In Ostdeutschland suche sie nach Kandidaten, die auch eine "mögliche Regierungsbeteiligung" begleiten könnten, sagte sie bei der Talkrunde eines Online-Portals kürzlich in Düsseldorf. Das BSW müsse Fraktionen bilden, "die im Zweifel eine regierende Partei tragen können". Von wechselwilligen Landtagsabgeordneten ist bisher noch nichts bekannt. Wagenknecht selbst kann ohne Wohnsitz hier bei den Landtagswahlen nicht antreten.
Auch SPD-Wähler sollten im BSW wieder eine "politische Adresse" finden, sagte Wagenknecht in Düsseldorf. Sie hoffe aber auch auf AfD-Wähler, die nicht rechts, sondern "wütend, enttäuscht und politisch heimatlos" seien.
Mit der AfD selbst sehe sie inhaltlich aber keine Gemeinsamkeiten, sagte Wagenknecht am Rand der Veranstaltung. Gerade mit dem im Osten starken rechtsextremen Flügel der AfD sei eine Zusammenarbeit unmöglich.

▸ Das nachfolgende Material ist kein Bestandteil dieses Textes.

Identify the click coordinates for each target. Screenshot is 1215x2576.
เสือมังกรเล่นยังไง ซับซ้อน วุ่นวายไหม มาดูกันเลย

Betriebsamkeit in kommunalen Gruppen
Vor allem in Thüringen und Sachsen herrscht nun rege Betriebsamkeit. In Telefonaten mit BSW-Unterstützern vor Ort ist viel Enthusiasmus zu spüren, wobei noch nicht immer klar wird, wer gerade wo den Hut aufhat.
Klar war das bisher nur bei der Ex-Bundestagsabgeordneten Sabine Zimmermann in Sachsen. Sie hat zwar nach eigenem Bekunden etwa über eine Landtagskandidatur noch nicht nachgedacht, gilt hier aber als "Landeskoordinatorin" für den BSW und das wegen ihrer Herkunft auch in Mecklenburg-Vorpommern.
Sie ist auch in Berlin weiterhin bestens vernetzt, dort bekannt als engagierte Sozialpolitikerin der Linken im Bundestag – von 2005 bis 2021. Dann aber bekam sie als Direktkandidatin im Wahlkreis Zwickau kein Mandat mehr, auch weil die Linke ihr keinen Listenplatz gab. Jetzt ist sie Stadträtin in Werdau, wo ihr kürzlich drei Stadträte der Linken zum BSW folgten.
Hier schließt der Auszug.